Please install TensorFlow with the following document.

Please noted that you will need to specify the package version to avoid the CPU package being downloaded.
For example:

$ sudo pip3 install --extra-index-url https://developer.download.nvidia.com/compute/redist/jp/v502 tensorflow==2.10.0+nv22.11

Thanks.

Indeed, i have no idea how i installed cuda 11.8 for Jetpack 4.6. However i flashed jetson One more time.

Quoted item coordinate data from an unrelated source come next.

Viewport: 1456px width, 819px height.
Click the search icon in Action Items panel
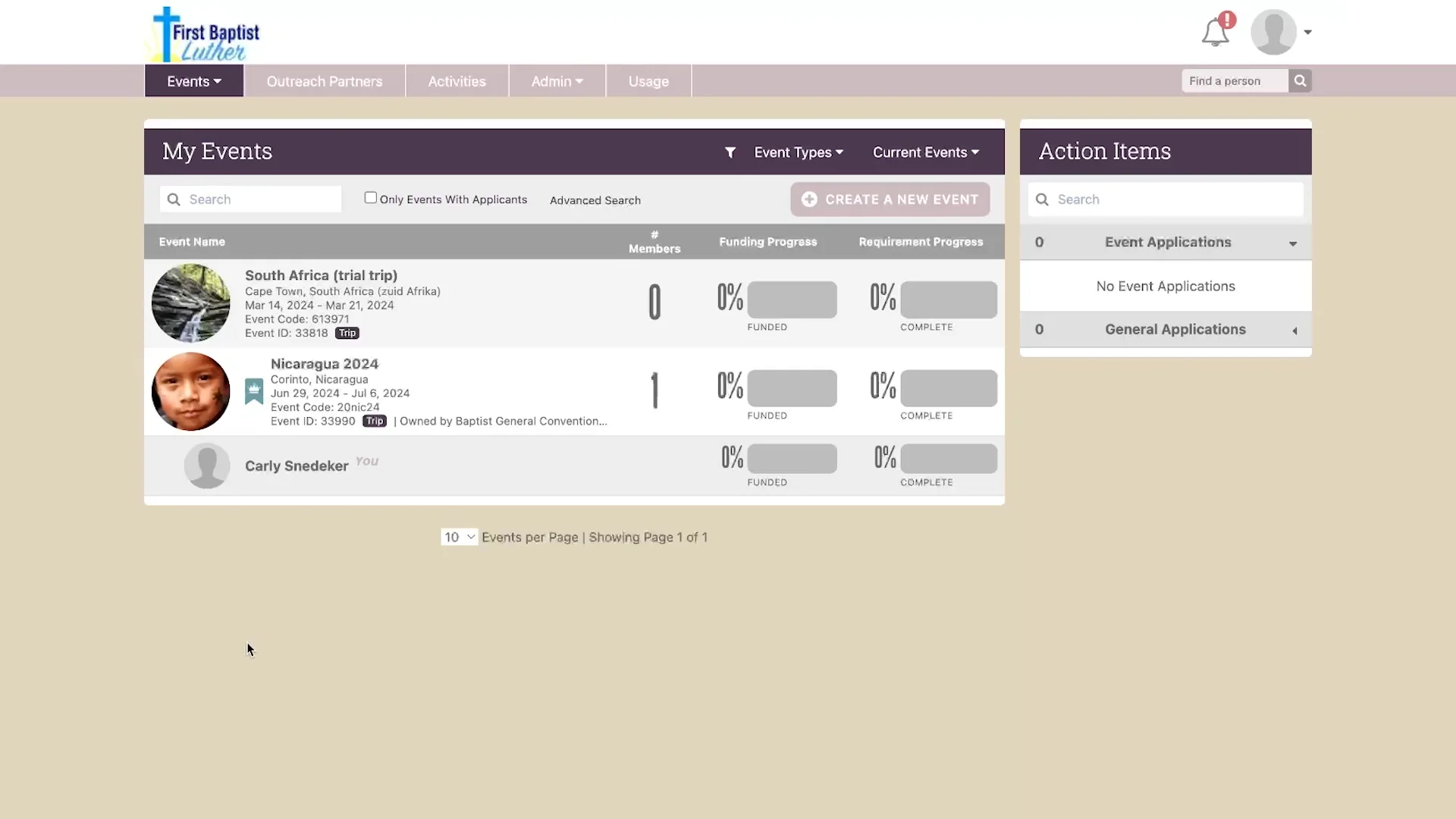[1043, 199]
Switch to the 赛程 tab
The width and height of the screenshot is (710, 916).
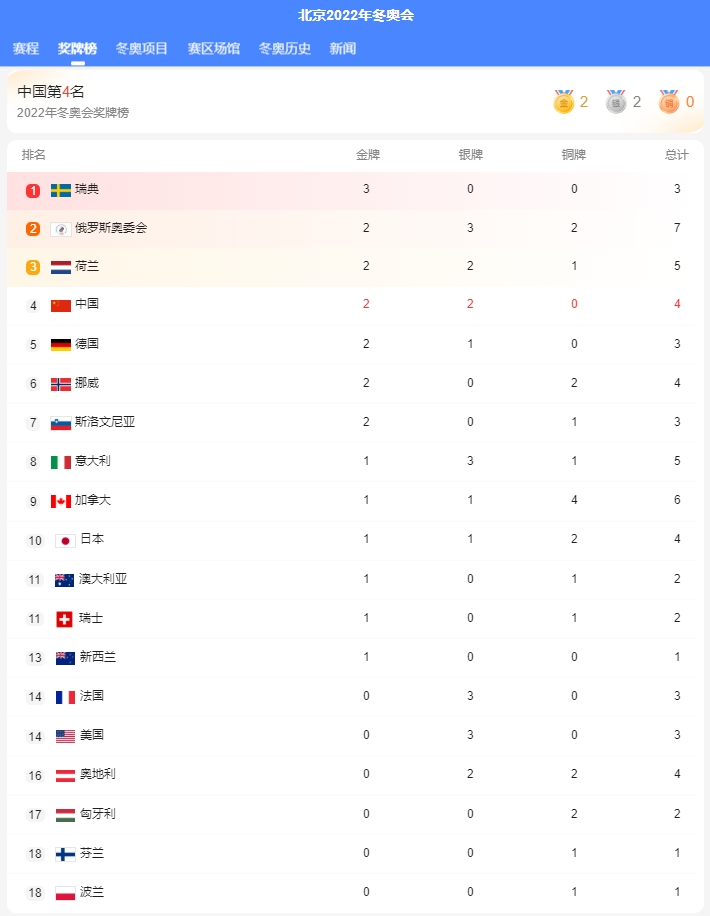[x=26, y=48]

Now It’s python 3.8 and cuda 11.4 and I tried to install tensorflow from source provided by you, However with no result… It still detects only CPU :( I tried also with version 2.11, but according to nvidia documentation, 2.10 is compatibile, however It also didnt work for me.

I tried to install it dozen of times, with different versions, platform, from different sources and nothing changed.
I also tried exactly version mentioned by you, but with no result actually.

Hi,

Thanks for testing this.

Would you mind helping us to verify the GPU functionality and share the output log with us?
Here is the detailed step:

$ cd /usr/local/cuda-11.4/samples/1_Utilities/deviceQuery
$ sudo make
$ ./deviceQuery 

Thanks

Here is the result;

./deviceQuery Starting...

 CUDA Device Query (Runtime API) version (CUDART static linking)

Detected 1 CUDA Capable device(s)

Device 0: "Xavier"
  CUDA Driver Version / Runtime Version          11.4 / 11.4
  CUDA Capability Major/Minor version number:    7.2
  Total amount of global memory:                 14907 MBytes (15631331328 bytes)
  (008) Multiprocessors, (064) CUDA Cores/MP:    512 CUDA Cores
  GPU Max Clock rate:                            1377 MHz (1.38 GHz)
  Memory Clock rate:                             1377 Mhz
  Memory Bus Width:                              256-bit
  L2 Cache Size:                                 524288 bytes
  Maximum Texture Dimension Size (x,y,z)         1D=(131072), 2D=(131072, 65536), 3D=(16384, 16384, 16384)
  Maximum Layered 1D Texture Size, (num) layers  1D=(32768), 2048 layers
  Maximum Layered 2D Texture Size, (num) layers  2D=(32768, 32768), 2048 layers
  Total amount of constant memory:               65536 bytes
  Total amount of shared memory per block:       49152 bytes
  Total shared memory per multiprocessor:        98304 bytes
  Total number of registers available per block: 65536
  Warp size:                                     32
  Maximum number of threads per multiprocessor:  2048
  Maximum number of threads per block:           1024
  Max dimension size of a thread block (x,y,z): (1024, 1024, 64)
  Max dimension size of a grid size    (x,y,z): (2147483647, 65535, 65535)
  Maximum memory pitch:                          2147483647 bytes
  Texture alignment:                             512 bytes
  Concurrent copy and kernel execution:          Yes with 1 copy engine(s)
  Run time limit on kernels:                     No
  Integrated GPU sharing Host Memory:            Yes
  Support host page-locked memory mapping:       Yes
  Alignment requirement for Surfaces:            Yes
  Device has ECC support:                        Disabled
  Device supports Unified Addressing (UVA):      Yes
  Device supports Managed Memory:                Yes
  Device supports Compute Preemption:            Yes
  Supports Cooperative Kernel Launch:            Yes
  Supports MultiDevice Co-op Kernel Launch:      Yes
  Device PCI Domain ID / Bus ID / location ID:   0 / 0 / 0
  Compute Mode:
     < Default (multiple host threads can use ::cudaSetDevice() with device simultaneously) >

deviceQuery, CUDA Driver = CUDART, CUDA Driver Version = 11.4, CUDA Runtime Version = 11.4, NumDevs = 1
Result = PASS

This topic was automatically closed 14 days after the last reply. New replies are no longer allowed.